What area of your life needs radical simplification? What one radically simple thing can you do each week?

Real Conversation

It takes discipline to increase the passion and feeling of connection you get from your relationships.

A client recently shared his disappointment over losing a piece of new business. I appreciated his honesty when he told me that what really hurt was that he was looking forward to building a personal relationship with the prospect company’s CEO.

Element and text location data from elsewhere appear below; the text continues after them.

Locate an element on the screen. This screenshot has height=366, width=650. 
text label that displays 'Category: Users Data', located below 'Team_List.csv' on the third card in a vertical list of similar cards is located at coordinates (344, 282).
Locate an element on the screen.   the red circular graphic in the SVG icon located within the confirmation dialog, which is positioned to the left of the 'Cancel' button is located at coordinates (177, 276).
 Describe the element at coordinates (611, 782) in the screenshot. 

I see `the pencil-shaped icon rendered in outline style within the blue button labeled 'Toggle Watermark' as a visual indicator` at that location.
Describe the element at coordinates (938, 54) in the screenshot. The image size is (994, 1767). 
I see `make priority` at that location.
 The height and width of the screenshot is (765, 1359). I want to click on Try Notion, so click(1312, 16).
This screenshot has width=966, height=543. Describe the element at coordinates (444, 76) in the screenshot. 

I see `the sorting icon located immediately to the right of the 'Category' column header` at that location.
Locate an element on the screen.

As he surveyed his life, he noticed that long hours at the office and an intense focus on business development over the past six months left him feeling disconnected from co-workers and his wife. He had not seen his YPO Forum mates for three months and had no time to spend with friends. His connection tank was empty. He didn’t want more business, he wanted a friend.

How full is your connection tank? It’s easy for me to walk around my own home and stay at a superficial level with my wife and two teens. In fact, I can do this for days on end. After a while, though, I feel lonely and as if I need a vacation with my family to get to know them again.

It requires intention and risk to truly know someone (especially if you’ve known the person for a long time). It takes work and vulnerability to move a conversation off the topics of the national debt ceiling and your new kitchen to more vulnerable topics like the health of your marriage, how you’re going to pay college tuition, successful empty nesting, and your sadness or frustration about your aging parents. Yet this fills your connection tank and is essential in leading a fulfilling life and rebuilding lost community.

Who are the three to five people in your life you can really invest in getting to know?

Stillness

Simple activities and authentic conversation allow you to make a more honest assessment of your life. Without stillness there’s no opportunity to listen to your inner life. The ability to discern what’s working and what’s not, and to notice what’s alive (or not so alive) inside you is vital for fulfillment and growth.

Consider a daily practice of taking ten to twenty minutes to slow down, quiet down and be still. And, no, you can’t do this in front of a television or martini glass—these are ways to slow down but they are also ways to check out.

You’re constantly presented with opportunities to move away from your life. Your mind will try to convince you that it’s better to move away from the stress and pain of the moment.

Don’t be fooled. The way to fulfillment is moving toward what’s painful so you can change things, either circumstances or your relationship to them. Doing things to numb out perpetuates what’s not working.

What does your stillness practice look like? Sitting for ten minutes after your morning workout? Spending ten minutes on a bench in the backyard every evening? Being fully present for ten minutes while sitting quietly in seat 6D on a United flight to New York?

Who thought transforming your life would be so simple? These practices aren’t difficult to do. Yet it takes discipline and commitment to live in a vortex that tries to pull you toward success at the cost of fulfillment.

Be an odd duck for a month—you as well as your co-workers and loved ones will be grateful.